== Segment start ==

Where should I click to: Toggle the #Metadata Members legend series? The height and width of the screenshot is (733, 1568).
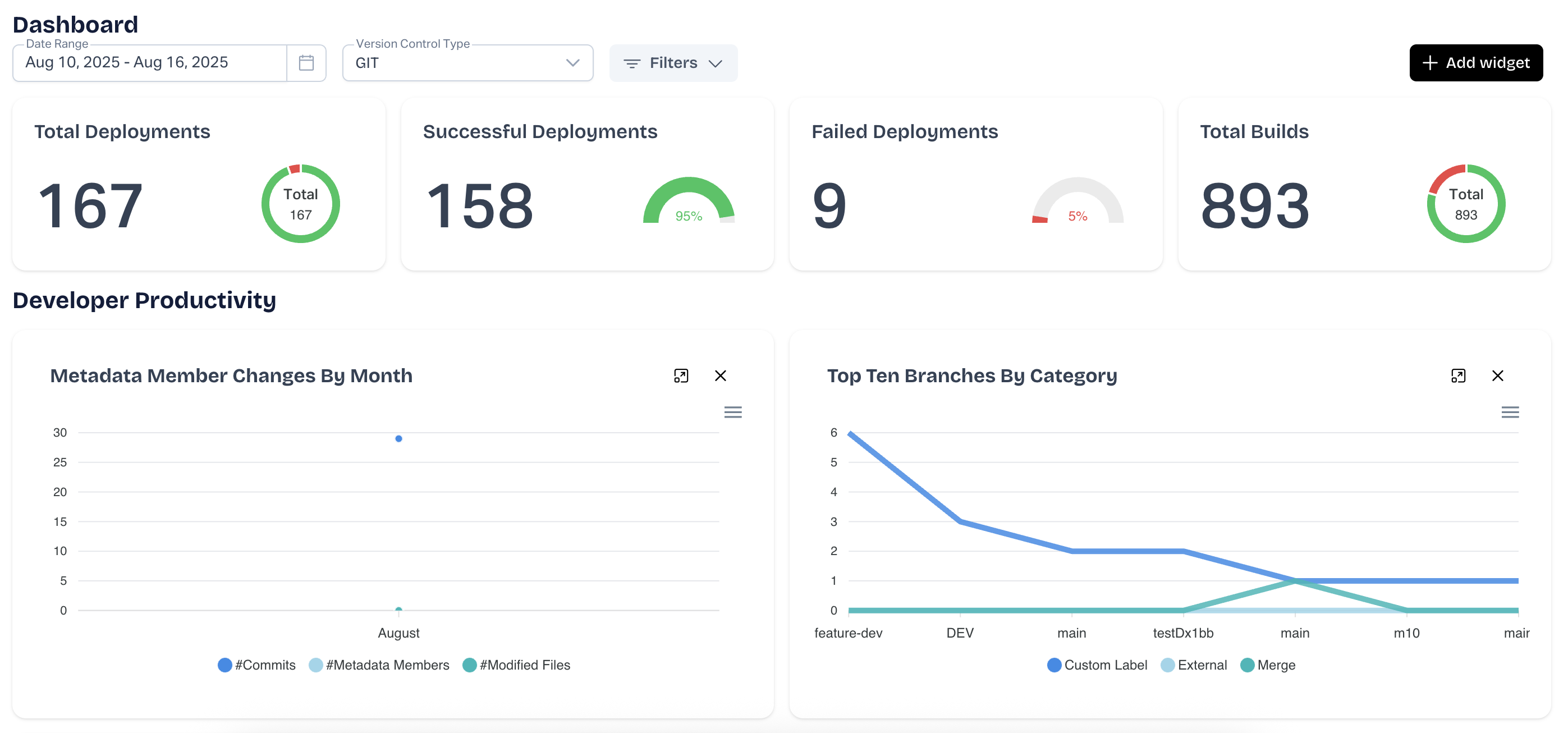379,665
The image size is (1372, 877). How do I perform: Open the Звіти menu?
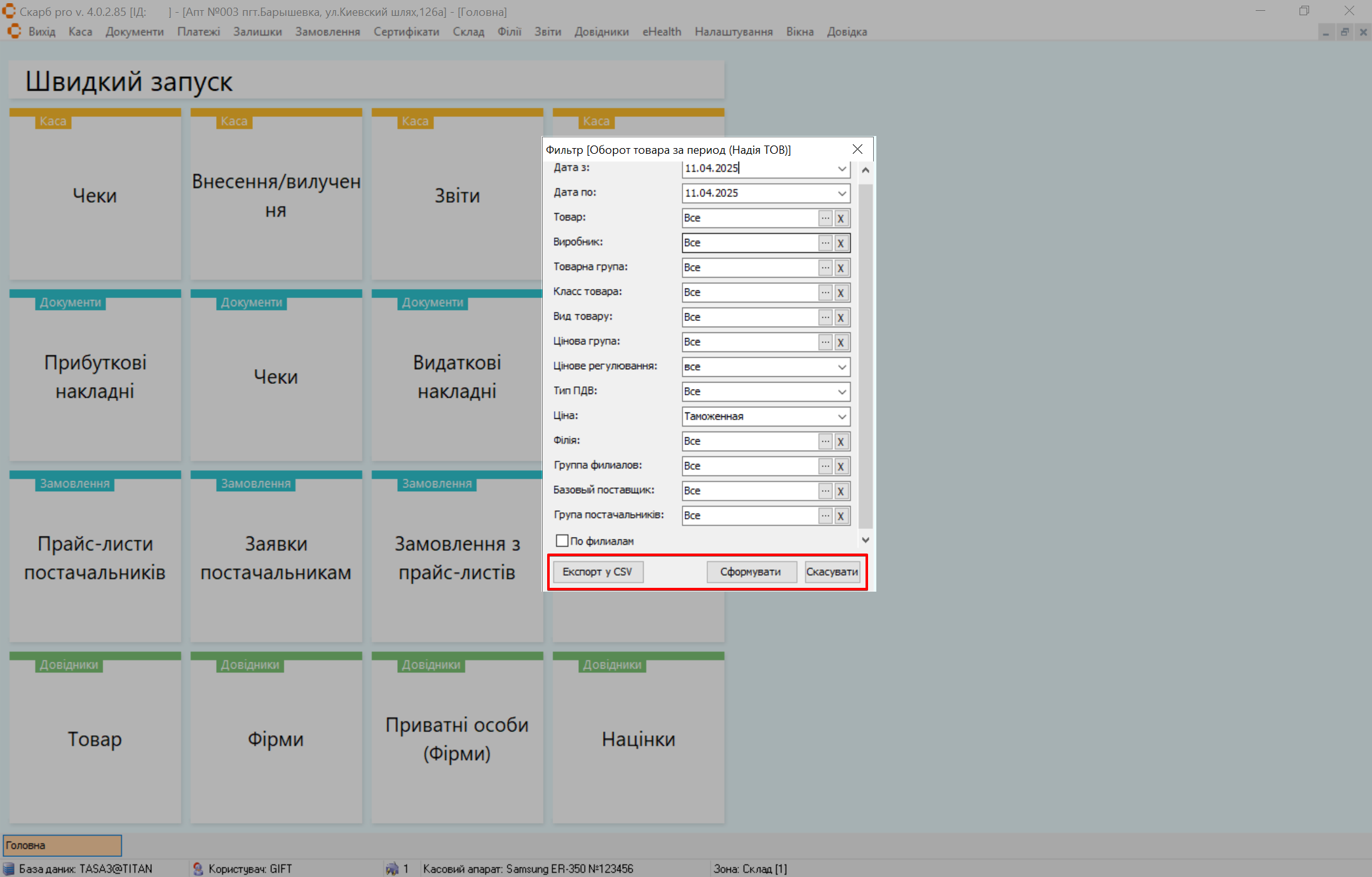click(x=547, y=32)
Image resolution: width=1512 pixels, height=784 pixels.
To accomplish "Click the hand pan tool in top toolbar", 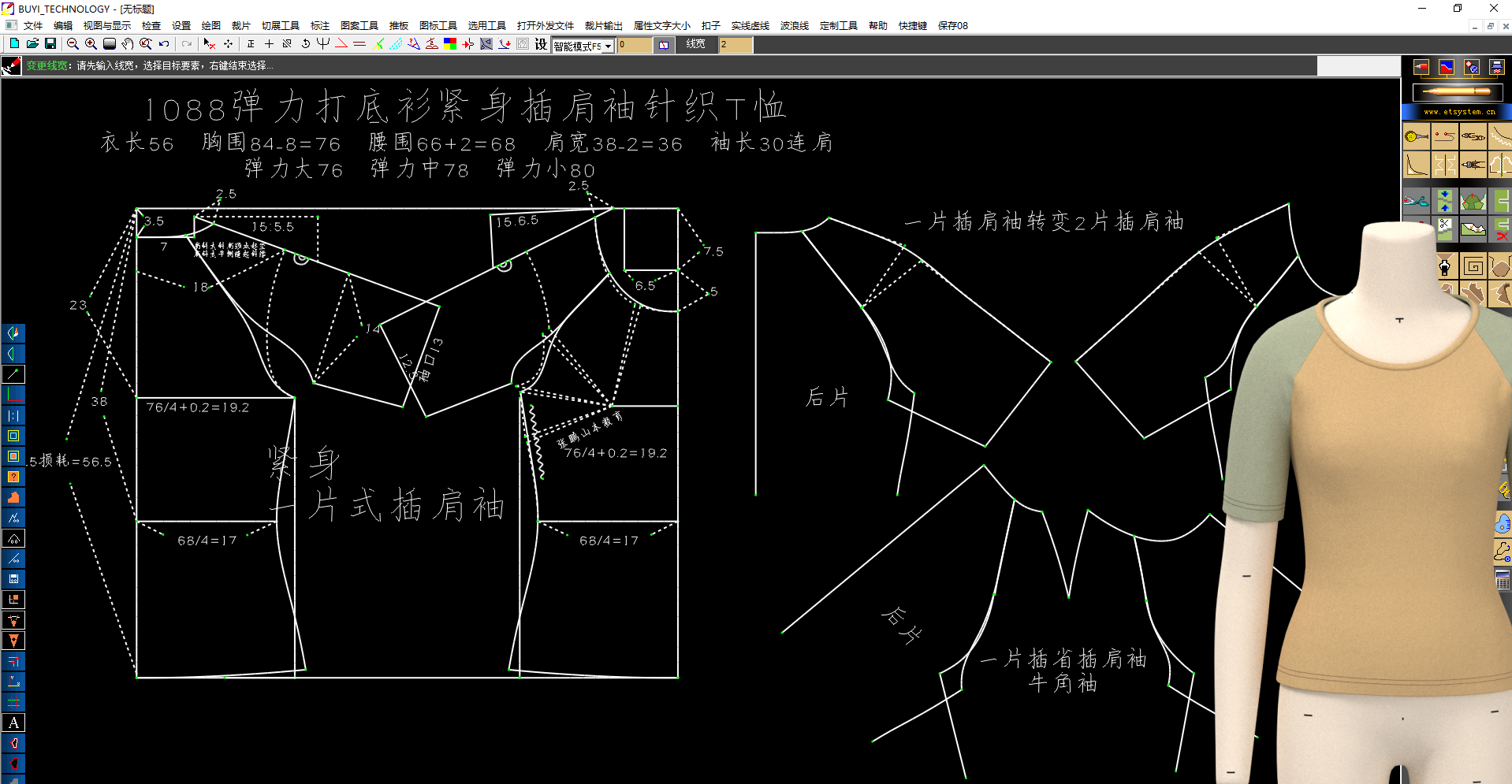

== Segment end ==

### What is being asked:
No pictures, please. Output the listing above exactly as it stands.

### Task answer:
Where should I click to: Toggle the #Metadata Members legend series? The height and width of the screenshot is (733, 1568).
379,665
The image size is (1372, 877). How do I perform: Open the Звіти menu?
click(x=547, y=32)
Image resolution: width=1512 pixels, height=784 pixels.
To accomplish "Click the hand pan tool in top toolbar", 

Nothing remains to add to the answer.